> _GESTELDE OPDRACHT_:
Typ alles over vanaf de regel met "will (x=180, y=161)." tot en met de regel met "Action: click(291, 267)", letterlijk en teken voor teken. Neem verder geen andere regels over.

(Vermeldingen uit een gegevensverzameling)
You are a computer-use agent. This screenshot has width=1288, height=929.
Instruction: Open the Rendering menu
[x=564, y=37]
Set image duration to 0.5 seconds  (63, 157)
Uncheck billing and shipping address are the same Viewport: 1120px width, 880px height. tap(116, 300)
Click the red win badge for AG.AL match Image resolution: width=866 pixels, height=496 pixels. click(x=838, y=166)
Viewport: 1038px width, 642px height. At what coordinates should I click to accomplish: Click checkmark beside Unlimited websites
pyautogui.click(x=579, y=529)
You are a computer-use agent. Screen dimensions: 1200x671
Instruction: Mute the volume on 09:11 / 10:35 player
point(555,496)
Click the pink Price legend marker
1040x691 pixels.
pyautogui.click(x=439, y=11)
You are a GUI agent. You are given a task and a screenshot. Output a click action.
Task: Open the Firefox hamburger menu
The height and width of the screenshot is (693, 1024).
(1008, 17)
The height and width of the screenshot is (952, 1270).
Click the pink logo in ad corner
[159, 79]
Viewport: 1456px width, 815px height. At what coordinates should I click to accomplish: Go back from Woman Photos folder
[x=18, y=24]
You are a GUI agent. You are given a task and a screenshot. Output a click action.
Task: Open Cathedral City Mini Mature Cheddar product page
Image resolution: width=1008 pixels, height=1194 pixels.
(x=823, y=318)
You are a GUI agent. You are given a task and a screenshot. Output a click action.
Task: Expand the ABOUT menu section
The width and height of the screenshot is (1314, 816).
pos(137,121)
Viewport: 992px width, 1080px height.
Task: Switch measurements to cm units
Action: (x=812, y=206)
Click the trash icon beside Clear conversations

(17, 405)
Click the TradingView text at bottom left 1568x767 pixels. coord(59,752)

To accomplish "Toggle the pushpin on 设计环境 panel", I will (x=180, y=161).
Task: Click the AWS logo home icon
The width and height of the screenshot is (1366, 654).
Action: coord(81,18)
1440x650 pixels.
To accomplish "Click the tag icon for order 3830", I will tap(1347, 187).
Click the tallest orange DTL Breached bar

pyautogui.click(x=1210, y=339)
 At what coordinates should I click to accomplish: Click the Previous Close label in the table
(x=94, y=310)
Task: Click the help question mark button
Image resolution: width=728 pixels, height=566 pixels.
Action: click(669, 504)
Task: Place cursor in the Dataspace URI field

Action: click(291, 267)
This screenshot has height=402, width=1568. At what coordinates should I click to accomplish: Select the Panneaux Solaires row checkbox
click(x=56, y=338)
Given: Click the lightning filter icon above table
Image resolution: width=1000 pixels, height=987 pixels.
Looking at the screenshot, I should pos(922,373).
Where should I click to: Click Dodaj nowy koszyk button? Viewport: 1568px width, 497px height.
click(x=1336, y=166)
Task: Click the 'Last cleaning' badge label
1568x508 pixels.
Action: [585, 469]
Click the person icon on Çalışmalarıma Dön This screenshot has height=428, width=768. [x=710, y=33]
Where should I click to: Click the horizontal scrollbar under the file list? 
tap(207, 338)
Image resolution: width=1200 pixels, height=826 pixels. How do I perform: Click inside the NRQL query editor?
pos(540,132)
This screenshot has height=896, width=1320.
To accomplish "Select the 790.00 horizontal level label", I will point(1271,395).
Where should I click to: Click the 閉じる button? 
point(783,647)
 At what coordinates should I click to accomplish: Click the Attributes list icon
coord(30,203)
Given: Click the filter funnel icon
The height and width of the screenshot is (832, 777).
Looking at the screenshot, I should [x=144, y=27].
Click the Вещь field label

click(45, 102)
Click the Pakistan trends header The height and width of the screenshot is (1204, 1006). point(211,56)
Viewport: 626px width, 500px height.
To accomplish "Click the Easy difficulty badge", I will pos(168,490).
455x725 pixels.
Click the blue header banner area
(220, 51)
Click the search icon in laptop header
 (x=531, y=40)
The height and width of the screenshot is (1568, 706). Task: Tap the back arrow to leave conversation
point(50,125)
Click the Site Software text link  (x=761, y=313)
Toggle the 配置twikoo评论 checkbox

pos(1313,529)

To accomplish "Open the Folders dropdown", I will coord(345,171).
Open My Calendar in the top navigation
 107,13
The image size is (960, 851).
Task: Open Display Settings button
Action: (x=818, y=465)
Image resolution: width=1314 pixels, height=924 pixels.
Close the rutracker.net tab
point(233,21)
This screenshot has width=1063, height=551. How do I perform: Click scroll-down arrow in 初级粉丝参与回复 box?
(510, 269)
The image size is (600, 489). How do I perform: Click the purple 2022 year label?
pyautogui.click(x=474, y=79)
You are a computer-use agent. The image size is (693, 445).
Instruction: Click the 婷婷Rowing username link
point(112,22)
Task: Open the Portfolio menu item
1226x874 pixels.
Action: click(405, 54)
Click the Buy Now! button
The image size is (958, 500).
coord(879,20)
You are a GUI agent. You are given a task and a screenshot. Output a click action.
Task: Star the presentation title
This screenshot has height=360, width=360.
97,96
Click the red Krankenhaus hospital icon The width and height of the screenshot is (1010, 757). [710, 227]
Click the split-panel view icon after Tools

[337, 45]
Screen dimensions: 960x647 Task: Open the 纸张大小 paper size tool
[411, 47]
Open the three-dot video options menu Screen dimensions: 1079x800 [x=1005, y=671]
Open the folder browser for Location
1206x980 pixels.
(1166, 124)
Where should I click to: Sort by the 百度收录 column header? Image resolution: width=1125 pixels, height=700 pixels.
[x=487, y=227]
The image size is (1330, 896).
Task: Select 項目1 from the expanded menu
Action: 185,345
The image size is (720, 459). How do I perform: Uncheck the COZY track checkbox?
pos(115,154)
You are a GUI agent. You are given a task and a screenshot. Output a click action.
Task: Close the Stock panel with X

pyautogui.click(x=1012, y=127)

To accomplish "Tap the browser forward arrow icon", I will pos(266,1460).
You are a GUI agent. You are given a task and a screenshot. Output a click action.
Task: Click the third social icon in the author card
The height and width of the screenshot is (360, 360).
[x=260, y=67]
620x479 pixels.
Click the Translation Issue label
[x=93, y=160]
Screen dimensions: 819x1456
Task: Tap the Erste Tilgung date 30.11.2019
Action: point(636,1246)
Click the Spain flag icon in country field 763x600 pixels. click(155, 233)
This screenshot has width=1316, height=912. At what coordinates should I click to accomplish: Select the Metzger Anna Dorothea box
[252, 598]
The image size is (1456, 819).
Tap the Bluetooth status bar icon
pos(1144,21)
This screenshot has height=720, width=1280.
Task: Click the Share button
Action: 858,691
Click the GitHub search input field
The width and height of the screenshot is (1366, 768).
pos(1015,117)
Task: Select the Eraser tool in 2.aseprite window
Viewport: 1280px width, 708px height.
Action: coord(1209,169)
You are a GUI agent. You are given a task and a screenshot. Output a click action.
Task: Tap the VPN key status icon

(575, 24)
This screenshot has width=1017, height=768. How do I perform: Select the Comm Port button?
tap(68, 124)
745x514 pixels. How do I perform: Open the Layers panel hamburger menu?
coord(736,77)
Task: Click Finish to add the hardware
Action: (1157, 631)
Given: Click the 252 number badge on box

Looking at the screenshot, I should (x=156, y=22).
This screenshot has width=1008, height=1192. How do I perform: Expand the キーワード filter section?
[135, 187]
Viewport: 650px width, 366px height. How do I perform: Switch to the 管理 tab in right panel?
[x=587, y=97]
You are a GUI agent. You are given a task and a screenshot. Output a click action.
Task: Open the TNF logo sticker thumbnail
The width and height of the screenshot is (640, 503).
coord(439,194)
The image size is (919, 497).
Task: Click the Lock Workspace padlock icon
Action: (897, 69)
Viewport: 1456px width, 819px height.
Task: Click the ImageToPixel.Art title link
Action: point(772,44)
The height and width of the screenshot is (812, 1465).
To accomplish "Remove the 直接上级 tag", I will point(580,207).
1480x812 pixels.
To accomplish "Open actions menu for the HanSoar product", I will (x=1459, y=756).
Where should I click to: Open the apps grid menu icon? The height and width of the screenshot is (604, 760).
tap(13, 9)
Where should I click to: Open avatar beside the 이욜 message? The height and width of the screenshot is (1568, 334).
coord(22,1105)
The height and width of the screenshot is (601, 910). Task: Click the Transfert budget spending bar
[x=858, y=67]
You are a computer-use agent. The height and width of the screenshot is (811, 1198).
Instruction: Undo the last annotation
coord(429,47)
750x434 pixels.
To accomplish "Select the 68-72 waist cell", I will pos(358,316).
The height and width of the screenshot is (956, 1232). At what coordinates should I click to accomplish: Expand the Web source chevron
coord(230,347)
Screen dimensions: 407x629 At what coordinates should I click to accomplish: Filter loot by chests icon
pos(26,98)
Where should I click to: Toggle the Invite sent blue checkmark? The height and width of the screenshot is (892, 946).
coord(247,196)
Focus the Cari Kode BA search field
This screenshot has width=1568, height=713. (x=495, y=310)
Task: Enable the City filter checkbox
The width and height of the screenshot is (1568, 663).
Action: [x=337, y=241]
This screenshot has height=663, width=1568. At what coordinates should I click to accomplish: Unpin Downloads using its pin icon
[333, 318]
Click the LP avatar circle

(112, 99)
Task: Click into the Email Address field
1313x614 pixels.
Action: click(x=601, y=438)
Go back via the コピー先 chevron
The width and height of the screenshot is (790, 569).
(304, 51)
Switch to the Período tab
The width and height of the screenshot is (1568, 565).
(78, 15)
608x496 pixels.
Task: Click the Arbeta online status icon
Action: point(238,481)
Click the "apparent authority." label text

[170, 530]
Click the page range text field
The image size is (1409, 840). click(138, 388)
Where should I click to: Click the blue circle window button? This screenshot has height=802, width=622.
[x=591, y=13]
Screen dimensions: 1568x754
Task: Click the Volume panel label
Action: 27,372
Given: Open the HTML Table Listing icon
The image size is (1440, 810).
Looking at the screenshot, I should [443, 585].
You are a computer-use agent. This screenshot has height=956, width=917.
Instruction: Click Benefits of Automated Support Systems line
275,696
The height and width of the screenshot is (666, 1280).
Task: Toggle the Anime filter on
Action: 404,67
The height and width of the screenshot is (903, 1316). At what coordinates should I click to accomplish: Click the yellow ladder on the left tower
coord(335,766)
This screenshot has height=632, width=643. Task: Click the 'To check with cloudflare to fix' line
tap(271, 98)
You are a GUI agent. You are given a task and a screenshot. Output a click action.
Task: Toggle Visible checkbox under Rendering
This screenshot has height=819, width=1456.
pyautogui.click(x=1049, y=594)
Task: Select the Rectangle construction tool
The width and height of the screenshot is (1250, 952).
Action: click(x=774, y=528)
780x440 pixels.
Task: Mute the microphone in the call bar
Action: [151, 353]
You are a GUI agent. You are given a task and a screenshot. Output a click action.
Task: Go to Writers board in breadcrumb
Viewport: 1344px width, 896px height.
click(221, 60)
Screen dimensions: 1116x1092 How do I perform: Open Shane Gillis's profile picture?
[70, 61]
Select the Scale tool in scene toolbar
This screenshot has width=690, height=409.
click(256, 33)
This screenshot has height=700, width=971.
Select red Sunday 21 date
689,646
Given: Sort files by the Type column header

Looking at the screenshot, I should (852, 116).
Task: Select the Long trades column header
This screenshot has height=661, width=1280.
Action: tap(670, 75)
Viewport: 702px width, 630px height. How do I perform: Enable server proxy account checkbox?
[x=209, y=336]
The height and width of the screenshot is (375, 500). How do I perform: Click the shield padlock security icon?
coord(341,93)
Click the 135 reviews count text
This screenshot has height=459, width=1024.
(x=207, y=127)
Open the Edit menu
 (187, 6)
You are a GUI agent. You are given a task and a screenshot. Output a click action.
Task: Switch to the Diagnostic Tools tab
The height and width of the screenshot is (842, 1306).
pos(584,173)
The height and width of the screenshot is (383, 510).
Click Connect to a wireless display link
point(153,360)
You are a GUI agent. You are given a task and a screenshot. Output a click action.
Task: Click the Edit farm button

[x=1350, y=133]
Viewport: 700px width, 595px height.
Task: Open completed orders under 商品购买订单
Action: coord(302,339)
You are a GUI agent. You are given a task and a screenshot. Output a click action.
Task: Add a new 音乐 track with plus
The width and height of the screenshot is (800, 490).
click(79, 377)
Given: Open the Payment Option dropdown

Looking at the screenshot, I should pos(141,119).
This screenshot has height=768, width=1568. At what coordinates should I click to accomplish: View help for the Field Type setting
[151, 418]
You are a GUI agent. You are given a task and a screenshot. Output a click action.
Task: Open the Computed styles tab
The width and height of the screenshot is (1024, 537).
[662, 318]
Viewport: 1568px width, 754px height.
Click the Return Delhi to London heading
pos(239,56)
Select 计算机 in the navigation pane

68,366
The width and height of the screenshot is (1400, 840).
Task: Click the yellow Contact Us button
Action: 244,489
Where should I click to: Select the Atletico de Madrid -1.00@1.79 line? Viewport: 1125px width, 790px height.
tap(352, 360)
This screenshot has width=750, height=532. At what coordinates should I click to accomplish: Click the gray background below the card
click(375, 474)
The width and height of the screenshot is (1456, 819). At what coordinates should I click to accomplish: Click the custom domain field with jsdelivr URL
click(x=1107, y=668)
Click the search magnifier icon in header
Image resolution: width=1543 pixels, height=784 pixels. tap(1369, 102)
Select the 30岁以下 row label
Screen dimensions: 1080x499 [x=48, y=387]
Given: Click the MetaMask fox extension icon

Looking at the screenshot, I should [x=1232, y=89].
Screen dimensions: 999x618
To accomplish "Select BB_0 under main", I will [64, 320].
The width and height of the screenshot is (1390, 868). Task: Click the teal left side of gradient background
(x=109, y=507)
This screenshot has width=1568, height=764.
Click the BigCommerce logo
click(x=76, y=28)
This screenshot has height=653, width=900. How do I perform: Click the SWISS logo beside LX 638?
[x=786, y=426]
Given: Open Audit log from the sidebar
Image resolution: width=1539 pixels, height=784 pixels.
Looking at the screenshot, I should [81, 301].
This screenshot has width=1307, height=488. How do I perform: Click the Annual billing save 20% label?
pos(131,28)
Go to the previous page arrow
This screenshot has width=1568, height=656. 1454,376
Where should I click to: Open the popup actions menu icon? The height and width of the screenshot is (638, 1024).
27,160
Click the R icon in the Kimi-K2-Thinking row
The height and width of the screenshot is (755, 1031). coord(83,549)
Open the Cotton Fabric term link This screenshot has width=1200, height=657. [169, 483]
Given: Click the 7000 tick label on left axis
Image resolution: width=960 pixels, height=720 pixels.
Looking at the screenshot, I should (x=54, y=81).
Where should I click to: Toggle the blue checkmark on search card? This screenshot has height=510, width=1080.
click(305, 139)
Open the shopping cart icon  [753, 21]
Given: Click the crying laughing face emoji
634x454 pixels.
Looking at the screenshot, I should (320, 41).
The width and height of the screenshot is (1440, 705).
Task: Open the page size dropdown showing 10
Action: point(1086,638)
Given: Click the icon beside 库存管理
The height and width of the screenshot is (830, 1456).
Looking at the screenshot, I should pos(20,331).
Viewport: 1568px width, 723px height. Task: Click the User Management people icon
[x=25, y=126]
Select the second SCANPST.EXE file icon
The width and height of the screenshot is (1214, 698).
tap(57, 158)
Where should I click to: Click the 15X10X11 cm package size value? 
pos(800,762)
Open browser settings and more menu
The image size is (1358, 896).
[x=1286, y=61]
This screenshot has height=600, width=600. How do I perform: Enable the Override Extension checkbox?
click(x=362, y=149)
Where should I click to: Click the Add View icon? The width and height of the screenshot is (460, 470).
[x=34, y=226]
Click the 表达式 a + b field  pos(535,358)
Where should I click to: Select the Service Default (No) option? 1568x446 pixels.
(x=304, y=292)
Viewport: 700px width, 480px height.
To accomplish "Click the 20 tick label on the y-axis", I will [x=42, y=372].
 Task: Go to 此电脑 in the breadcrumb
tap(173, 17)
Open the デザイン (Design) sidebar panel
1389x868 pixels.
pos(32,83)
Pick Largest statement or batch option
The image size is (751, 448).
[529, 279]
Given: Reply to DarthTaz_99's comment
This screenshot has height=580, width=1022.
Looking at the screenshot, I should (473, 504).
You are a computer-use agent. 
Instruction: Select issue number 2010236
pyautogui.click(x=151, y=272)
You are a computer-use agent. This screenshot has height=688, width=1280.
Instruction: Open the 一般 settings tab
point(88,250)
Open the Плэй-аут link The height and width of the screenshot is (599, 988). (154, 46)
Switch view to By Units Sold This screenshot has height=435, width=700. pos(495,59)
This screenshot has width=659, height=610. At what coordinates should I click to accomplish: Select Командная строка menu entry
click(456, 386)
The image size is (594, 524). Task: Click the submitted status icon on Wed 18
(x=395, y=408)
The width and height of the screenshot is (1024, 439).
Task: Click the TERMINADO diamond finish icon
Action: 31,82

> _ANTWOORD OP OEFENING_:
To accomplish "Toggle the pushpin on 设计环境 panel", I will (x=180, y=161).
Task: Click the AWS logo home icon
The width and height of the screenshot is (1366, 654).
Action: coord(81,18)
1440x650 pixels.
To accomplish "Click the tag icon for order 3830", I will tap(1347, 187).
Click the tallest orange DTL Breached bar

pyautogui.click(x=1210, y=339)
 At what coordinates should I click to accomplish: Click the Previous Close label in the table
(x=94, y=310)
Task: Click the help question mark button
Image resolution: width=728 pixels, height=566 pixels.
Action: click(669, 504)
Task: Place cursor in the Dataspace URI field

Action: click(291, 267)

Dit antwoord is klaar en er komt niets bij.